When a fulltime community coordinator position came up, Nunan raised his hand. The first year, he remembers, was unusually rainy and he would return home soaked to the bone. “I honestly didn’t care,” he says, “because I felt like I was moving the needle just a little.” Four years on, he still feels that way. “I’m making a fraction of what I used to make, but I truly feel like I’m helping people,” he says. “Rather than selling $300 caviar, I am giving someone who might be living on nothing more than Social Security payments 23 pounds of fresh food. I can’t go back.”

The pop-up pantries, paid for by a pandemic funding spike that has since subsided, will wind down in 2025, and patrons will be encouraged to visit existing local pantries. Nunan’s job will shift to the permanent pantries, too. The need is very much still there. Before the pandemic, according to the food bank’s statistics, one in five people in the area was food insecure. The figure is now closer to one in four.

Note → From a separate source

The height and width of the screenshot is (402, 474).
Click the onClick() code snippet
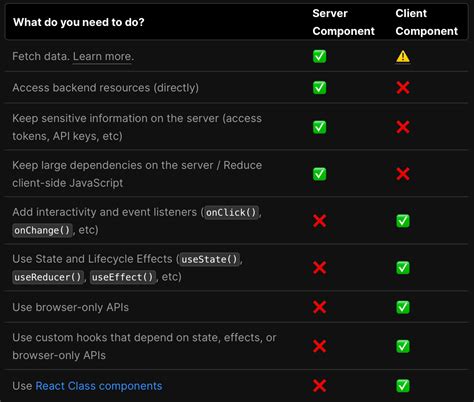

More than half of the distributed food comes from Farm to Family, a program set up by the food bank through which farmers can donate produce that would not sell in a grocery store—tiny apples, massive cabbages, ugly tomatoes. The USDA also contributes items such as frozen chicken and eggs, and private donors like Trader Joe’s and Safeway regularly give baked goods.

Nunan knows that, with its famously high cost of living, the Bay Area can be a tough place to make ends meet. Still, he has been surprised and moved by his encounters with those experiencing food insecurity. He feels compassion toward anyone who comes for a bag of groceries, “but what touches my heart even more is when someone like a working-age woman in her uniform comes up to get a bag. And you can tell she has run out from work on a break, and her job is not providing her enough money for groceries.”